Esse trabalho é o resultado de muitos anos de pesquisa para tentar entender como e por que os neurônios morrem na SCA7. Para começar a entender isso, primeiro foi necessário entender o que a proteína ataxina-7 normal faz. Com o conhecimento sobre o que a proteína ataxina-7 normal faz, é possível investigar como essa função está prejudicada na SCA7, e quais os efeitos disso na célula. Com o tempo, essa pesquisa identificou vias celulares que são afetadas na SCA7. Agora podemos então começar a entender a melhor forma de corrigir os danos a essas vias, evitar cascatas de efeitos prejudiciais e, por fim, esperamos melhorar a sobrevivência dos neurônios.
Palavras-chave
Éxon: regiões do genoma que estão presentes no mRNA maduro. As proteínas são codificadas pelo material genético localizado nos éxons. Nem todos os éxons codificam proteínas.
Reparo dirigido por homologia: uma via de reparo ao DNA que corrige quebras de DNA de fita dupla, utilizando um pedaço de DNA muito semelhante como modelo para o reparo.

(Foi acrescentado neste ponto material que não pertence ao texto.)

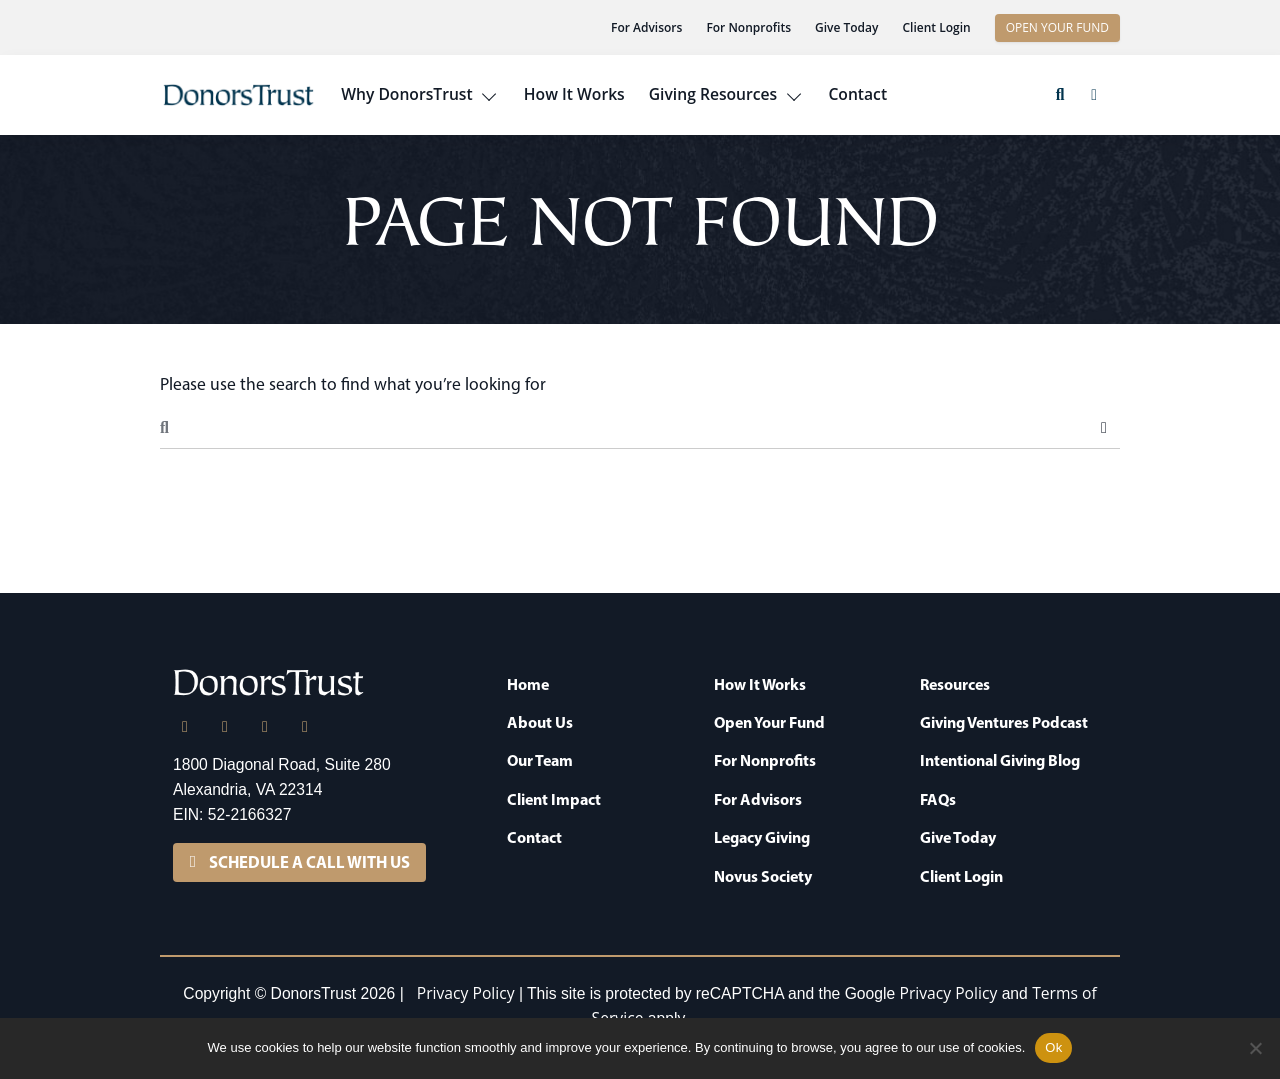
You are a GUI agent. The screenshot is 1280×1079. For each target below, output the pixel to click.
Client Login (936, 27)
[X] (225, 727)
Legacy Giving (762, 837)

Se o modelo de DNA for idêntico à sequência de DNA original que está sendo reparada, esse processo geralmente não apresenta erros.
Reparo de recozimento de fita simples: uma via de reparo ao DNA que corrige quebras de DNA de fita dupla que ocorrem entre duas sequências repetitivas. Uma única fita de DNA é criada em cada lado da quebra do DNA e, como as sequências repetitivas de cada lado da quebra são iguais, essas sequências se unem (anelamento). Isso leva a um encurtamento da sequência de DNA, porque a região entre as duas sequências repetitivas é perdida.
Declaração de conflito de interesse
O autor e o editor declaram que não há conflito de interesse.
Citação do artigo revisado
Switonski, P. M., J. R. Delaney, L. C. Bartelt, C. Niu, M. Ramos-Zapatero, N. J. Spann, A. Alaghatta, T. Chen, E. N. Griffin, J. Bapat, B. L. Sopher and A. R. La Spada (2021). “Altered H3 histone acetylation impairs high-fidelity DNA repair to promote cerebellar degeneration in spinocerebellar ataxia type 7.” Cell Rep 37(9): 110062.